What's Next

Posted On October 28, 2020

 

The economic and societal disruption caused by COVID-19 is worsening. Huge job losses, bankruptcies, shrinking GDP, widespread failure of small businesses, fundamental shifts in consumer and public behaviour will become more apparent as the pandemic drags on.

We can no longer play by the old rules, and there are hard choices ahead. But also opportunities. We must commit to recovery that is equitable and green. We must work to reform fossil fuel subsidies, help nations deal with the increasing debt issues and comprehensively address one of the most pervasive and insidious inequalities; the status and role of women.

 

Fossil fuel subsidies

We believe fossil fuel subsidies can be removed without causing social harm. In five countries we are analyzing the best way to reform energy prices and we will offer a guide for policymakers on carbon pricing and subsidy reform. But we can leave no one behind. The poorest and most disenfranchised cannot be allowed to bear the brunt of the crisis.

 

 

Equity and inclusion

Women have suffered job losses, increased violence and a greater burden of unpaid care. Temporary Basic Income, an idea which has quickly gone mainstream, will give women greater freedom, choice and power. And we estimate just 12 percent of the total financial response to COVID-19 in 2020 could provide a six-month guaranteed income to 2.7 billion poor people.

Backwards or forwards?

COVID-19 has set human development back for the first time when we began measuring 30 years ago. Our present course is not only hobbling development for many, it’s guaranteeing a climate catastrophe.

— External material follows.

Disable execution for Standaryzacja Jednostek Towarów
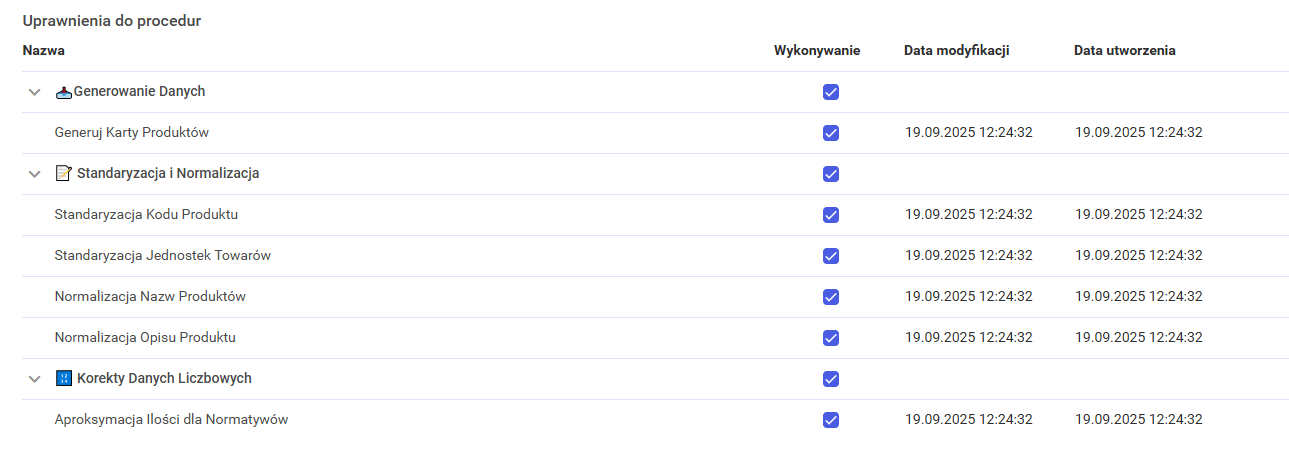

Our flagship publication, the Human Development Report, on its 30th anniversary will examine how we can expand human freedom and prosperity while protecting our planet.

Jobs and livelihoods 

Deprived of jobs, the poorest are literally at risk of starving. Cash transfers can avert the worst, efficiently. Using big data, AI and partnerships with cell phone companies, cash can be transferred instantly. Cash transfers are empowering, effective and avoid the costs of intermediaries.

Digital connectivity 

COVID-19 is exposing a stark digital divide. This is an opportunity to think big on connectivity in the developing world and reach the underserved with healthcare and education via telemedicine and remote learning, and invest in digital entrepreneurship.

Rural development 

Today’s food system is the largest cause of health problems, the largest emitter of greenhouse gases, as well as the greatest employer of people. There are 1.1 billion smallholder farmers who need help to improve productivity, reduce risk and ensure fair prices.

Diversified supply chains 

Supply chain disruption has hurt the most vulnerable and prompts the question of whether and how countries should build greater self-sufficiency.

We need diversified global supply chains that allow countries to exploit their comparative advantages, coupled with governments’ commitments to open borders and trade.

Preparedness 

Countries that prepared are weathering the crisis better. With global risks increasing, governments should strengthen their preparedness, so they are more ready to face the next crisis. Resilience also requires rethinking how to finance public goods differently—whether human health, or the climate.

There are gems of opportunity in this unique, terrible crisis. UNDP is fighting for a future where one third of all food produced isn’t wasted while one in 10 people goes hungry; where 10 times more isn’t spent on fossil fuel subsidies than on renewable energy, and where more than two billion people don’t live in fragility, conflict or violence. We are working to transform the lives of those who, even before the coronavirus, were out of school, out of work, offline, and off the grid.